Regional agency has thousands of acres but few bucks for projects
by: Jaime Valdez Metro authorized a controlled burn in the Cooper Mountain Nature Park in September to kill invasive plants and encourage the return of native species. The property was bought and developed by Metro, which does not have enough money to do the same on all of the other natural lands it owns.

Metro owns a tree farm.

The regional government did not buy the farm to sell the trees. It is a large part of Chehalem Ridge, a 1,143-acre piece of property Metro bought in 2010 for $6.1 million to preserve as a natural area.

But there is little natural about the neat rows of identical-sized trees that cover much of the land in Washington County. Restoring it to natural condition will take millions of dollars, money that Metro currently does not have.

The benefits of preserving and enhancing natural areas can be seen at Cooper Mountain Nature Park, a 231-acre sanctuary in Beaverton. Metro purchased the property in 2009 for $6.6 million, then received authorization to spend about $3 million more to build a nature center building, gardens, parking, a children's playground, bike racks and 3.5 miles of gravel trails.

The park is visited by thousands of people a year and is maintained by the Tualatin Hills Park and Recreation District, which manages the park in partnership with Metro.

Both properties were bought with bond money approved by voters in Multnomah, Washington and Clackamas counties. Voters authorized a $136 million bond sale in 1995 to protect natural areas and complete trails. A $227 million bond measure to continue the work was approved by voters in 2006. Metro has so far purchased around 11,000 acres of property throughout the region. Nearly $70 million was set aside for local governments.

But the measures did not include funds to maintain or develop the properties. Metro officials estimate it could cost up to $800,000 a year to maintain all of the properties it will eventually acquire. Preparing the 25 best candidates for public access could cost as much as $85.5 million.

Although Metro could place a funding measure on the ballot, some local officials worry about its timing. Portland Parks Commissioner Nick Fish and Gresham Mayor Shane Bemis were among those expressing concern at a Dec. 2 meeting about the timing and potential impact on local governments of such a measure. The meeting was called by Metro President Tom Hughes and Tigard Mayor Craig Dirksen to discuss the open space-natural area situation.

Among other things, Fish and Bemis worried that a new funding measure would inadvertently reduce revenue available to other governments because of a side effect of Oregon's complex property tax limitation system called 'compression.'

According to Dirksen, no decisions were made at the meeting, but the group agreed to continue the discussions next year.

A major landowner

About half of the second bond measure remains to be spent. The Metro Council could spend that money to maintain or develop the properties it has already purchased, according to Jim Desmond, director of Metro's Sustainability Center, which oversees the program. The council is not considering that, however, in large part because the measure was sold to the public as necessary to acquire environmentally sensitive and other lands for preservation.

'There's great value in buying such lands now, even if nothing else happens to them for years,' says Desmond.

Dirksen agrees.

'Some critics say Metro shouldn't buy land if they don't have the money to care for it, but preserving the right pieces from development is important and the voters support it,' says Dirksen, who is running for Metro District 3, which includes Tigard, Tualatin, Sherwood, Wilsonville, Durham, King City and parts of Beaverton.

### [What is asked]
**1)** According to the article on Metro's natural areas, what did Metro pay for Chehalem Ridge, and in what year?
**2)** Translate this sentence from the article on Metro's natural areas into Spanish: "The park is visited by thousands of people a year and is maintained by the Tualatin Hills Park and Recreation District, which manages the park in partnership with Metro."
**3)** Continue the article on Metro's natural areas from its final sentence.

### [Information provided]

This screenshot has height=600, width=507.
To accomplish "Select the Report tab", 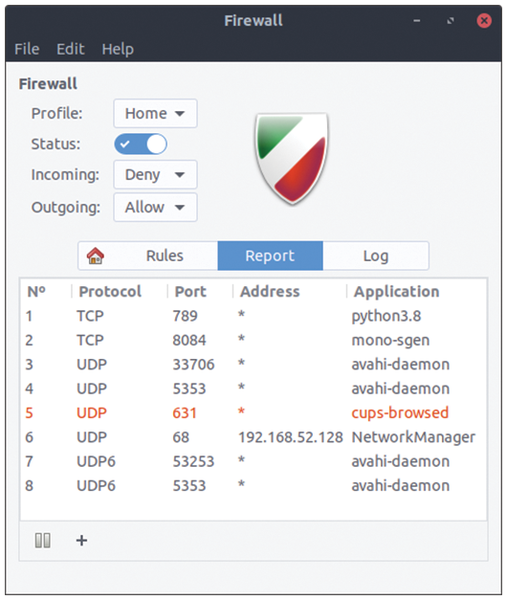I will tap(270, 256).
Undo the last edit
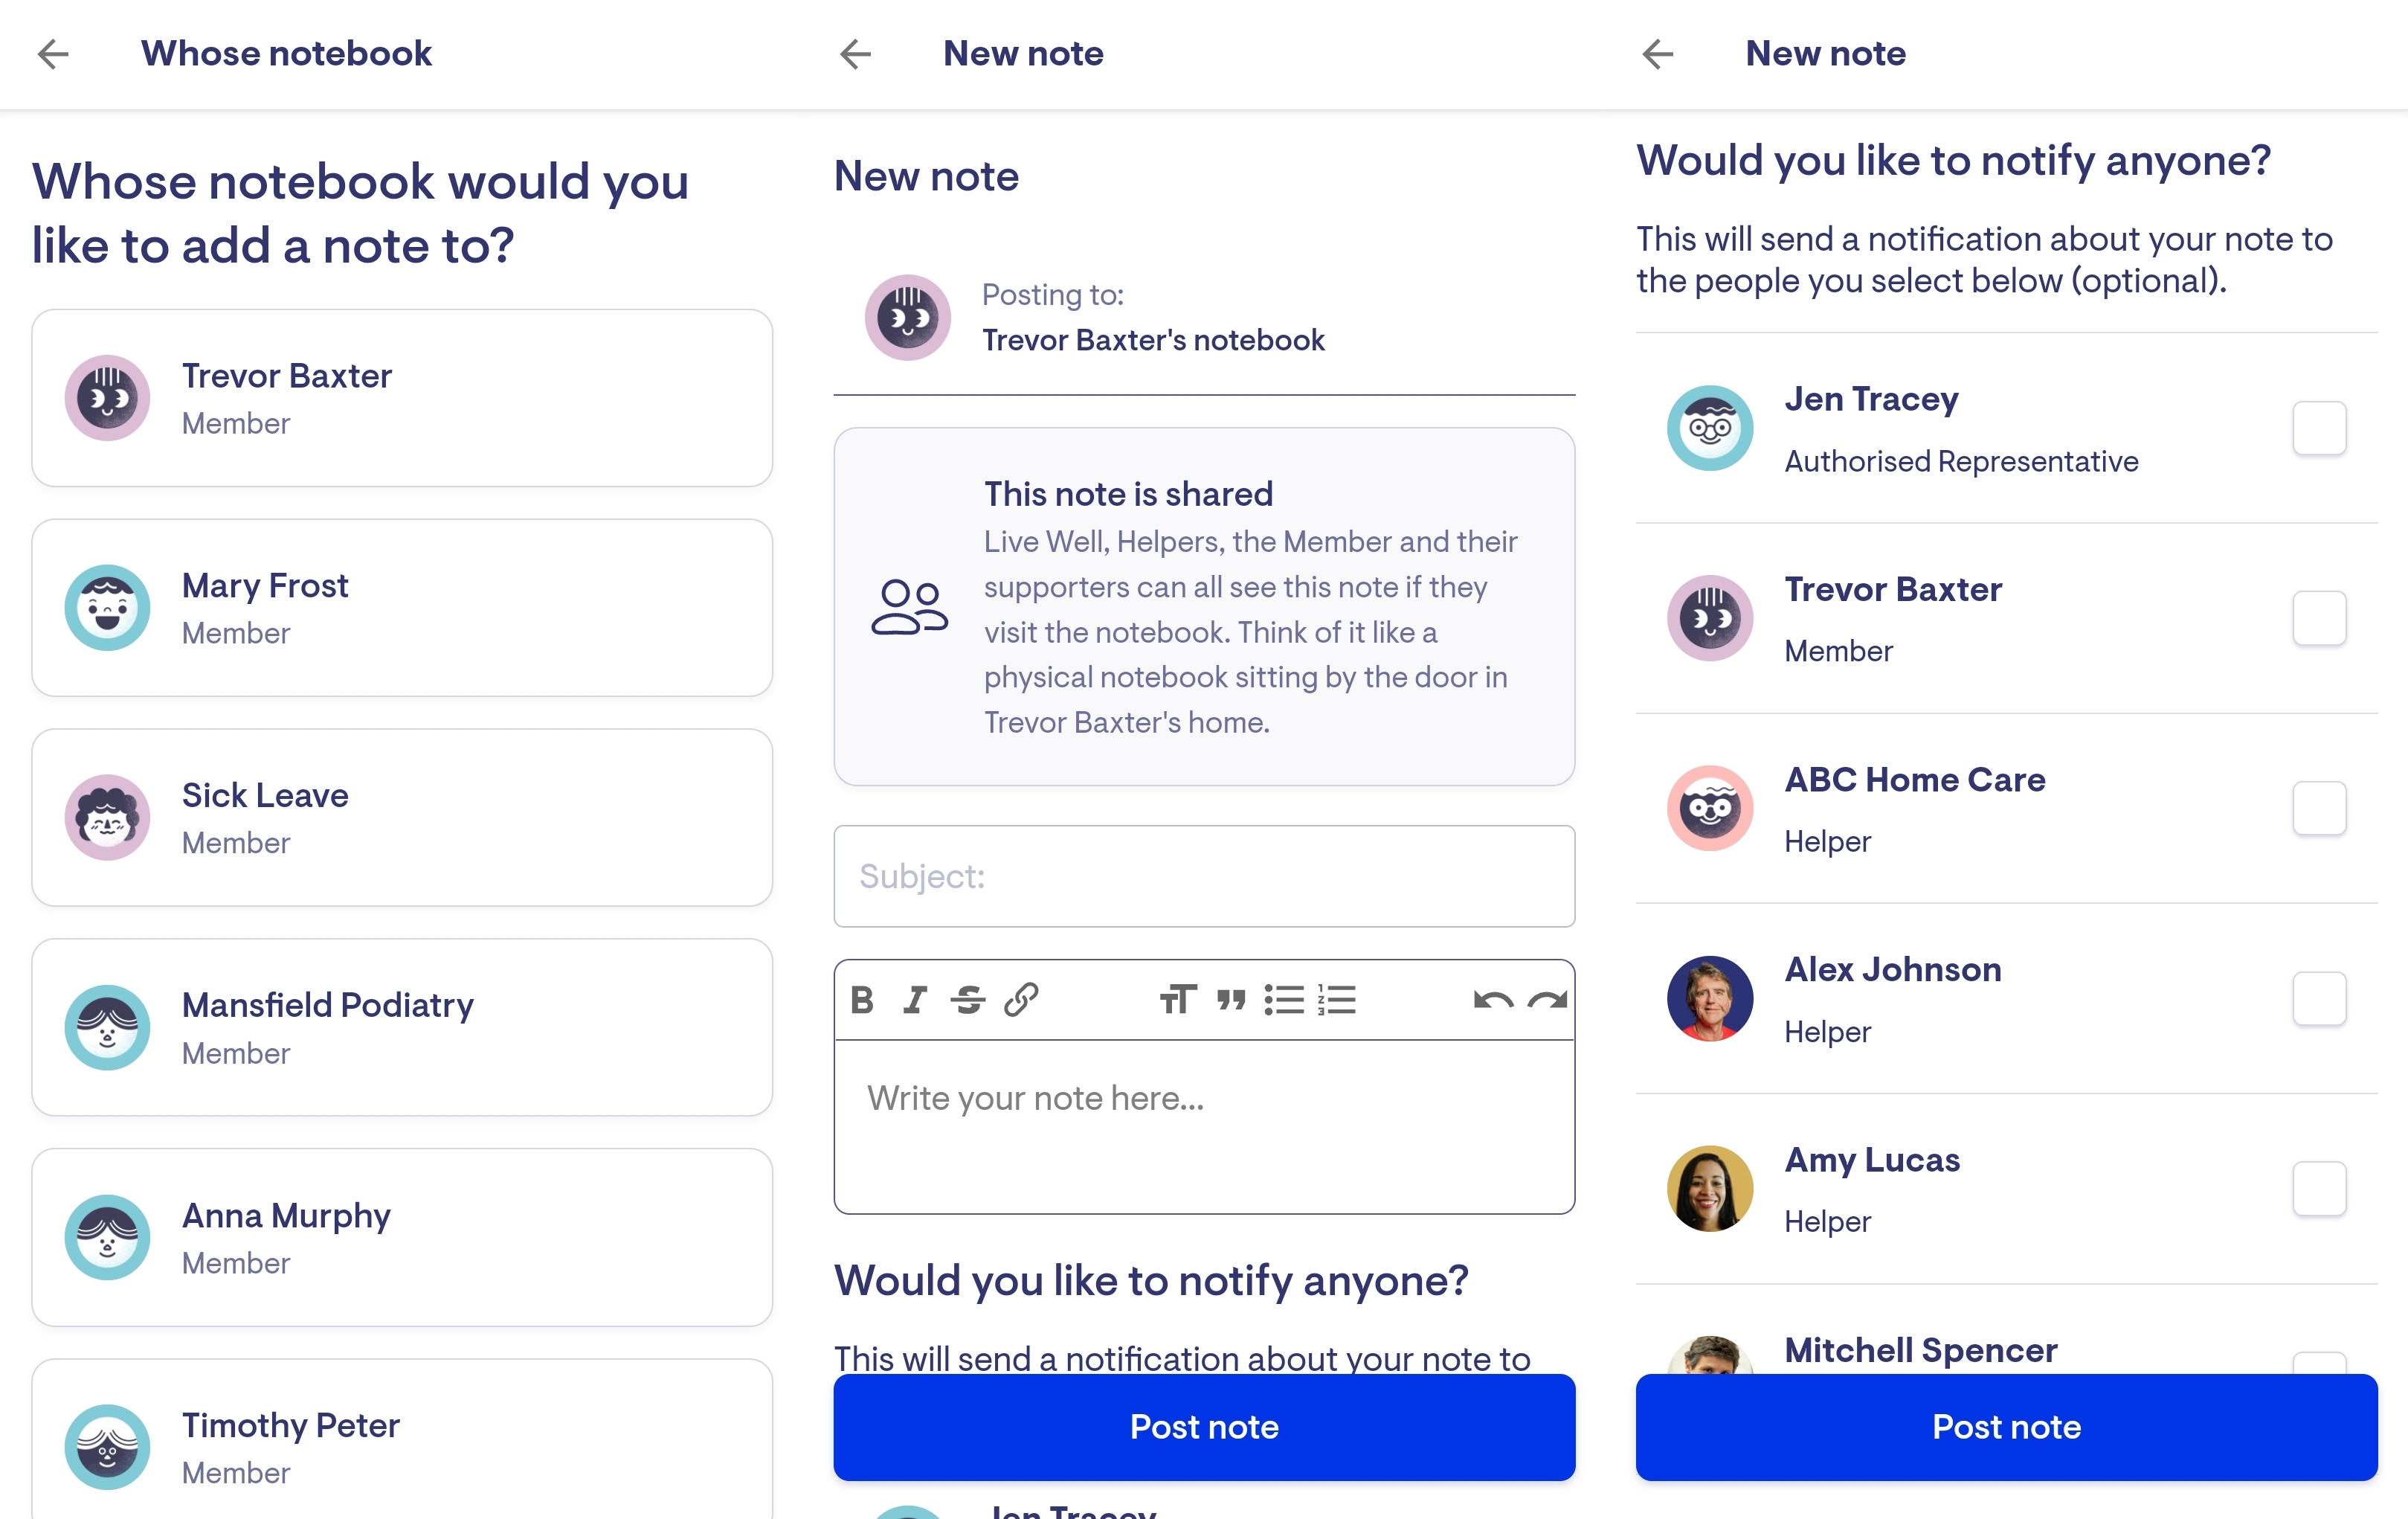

### [Per-task outputs]
**1)** $6.1 million, in 2010.

**2)** El parque recibe a miles de visitantes al año y lo mantiene el Distrito de Parques y Recreación de Tualatin Hills, que administra el parque en colaboración con Metro.

**3)**
Even the Metro Council wasn't sure how much and what kind of land the regional government had acquired until recently. At the request of the council, Metro staff presented the first comprehensive report on the holdings in late November. It includes detailed information on dozens of properties Metro owns throughout the region.

According to the report, 'Metro's Portfolio of Natural Areas, Parks and Trails: Opportunities and Challenges,' the regional government has become a major landowner and manager during the past 20 years. It controls 15,000 acres in the region, a number that may grow to 17,000 by the time proceeds of the second bond measure are spent.

A majority of the land - 72 percent - is in natural areas. Nature parks make up 24 percent, with recreational facilities and historic cemeteries accounting for the rest.

The lack of development and maintenance money raises serious questions for Metro and its regional partners, however.

'If natural areas are not actively managed and restored, they degrade significantly over time. Invasive plants can take over; erosion can damage water quality; threatened wildlife can disappear. Putting off key restoration work can make the same project more expensive - or even impossible - in the future. And, when public access grows, so do maintenance and restoration costs,' according to the report.

Metro is not the only government facing such challenges. So are some counties, cities and special districts in the region that also own natural areas. For example, the vast majority of the land owned by Portland Parks and Recreation is undeveloped. Of the 11,209 acres owned by the parks bureau, 7,593 acres are natural lands. Only 3,401 acres are developed parks.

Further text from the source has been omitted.